Si la nature nous envoyait la facture

Si la nature nous envoyait la facture

L’abondance et la gratuité des milieux naturels nous font souvent oublier leur valeur réelle.

TEXTE : GUILLAUME RIVEST

La nature n’est pas seulement magnifique. Elle nous rend aussi de fiers services écosystémiques, contribuant entre autres à la régulation climatique, à la purification de l’eau, au transport des nutriments dans le sol.

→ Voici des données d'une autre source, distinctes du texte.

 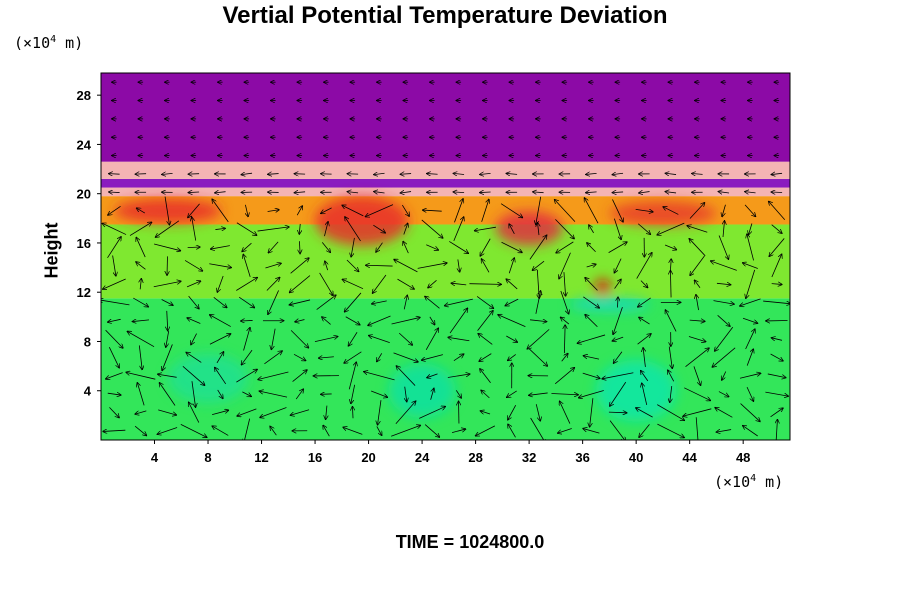 I want to click on y-tick-label: 12, so click(x=84, y=292).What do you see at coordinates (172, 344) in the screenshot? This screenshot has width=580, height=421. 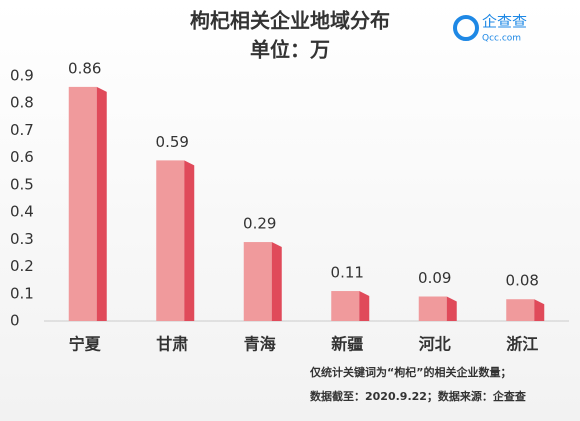 I see `x-tick-label: 甘肃` at bounding box center [172, 344].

Un travail colossal que de nombreux environnementalistes, économistes et législateurs tendent à traduire en dollars, dans le but de justifier la protection de certains écosystèmes.

L’exemple le plus éloquent est celui de la ville de New York, dont l’eau potable a toujours été filtrée naturellement par le bassin versant des Catskills Mountains. Lorsque le « Safe Drinking Water Act » a rendu obligatoire la filtration des eaux destinées à la consommation publique, en 1976, New York a pu se faire accorder une exemption, entrée en vigueur en 1997. Pour protéger cette partie de son territoire contre le développement immobilier et industriel — et ainsi conserver son statut exceptionnel —, l’État a dû mobiliser activistes, municipalités et agences gouvernementales. Cette collaboration dure depuis plus de 20 ans. Avec un succès sans équivoque : sur le milliard de gallons d’eau potable que consommait quotidiennement la ville de New York en 2016, 90 % étaient fournis de façon naturelle par les Catskills.

En protégeant les milieux naturels du bassin versant, l’État de New York a économisé plus de 12 milliards de dollars US jusqu’à présent : la construction d’une usine de filtration lui en aurait couté 6 milliards et son fonctionnement annuel, 300 millions (depuis 1997!). Ce service de filtration des eaux ne représente d’ailleurs qu’un seul des services écosystémiques que l’État de New York aurait pu considérer dans sa lutte pour la protection du bassin versant.
En 2008, l’ONU estimait que la valeur totale des services écosystémiques pour l’ensemble de la planète se situait entre 21 et 72 trillions de dollars US — ce qui est comparable, donc, au PIB international, qui s’élève à environ 58 trillions de dollars US. Mais bien qu’elle favorise une prise de conscience, la monétarisation des services écosystémiques est un exercice périlleux qui a ses limites : la valeur économique est-elle la seule qui compte ? Vaut-il mieux préserver un écosystème qui nous rend service ou un écosystème qui se raréfie ? Comprenons-nous bien l’interdépendance des écosystèmes ? L’évaluation économique est certes une façon de reconnaitre leur valeur, mais encore faut-il nous rappeler que les conséquences de nos choix dépassent fréquemment la compréhension des enjeux en cause.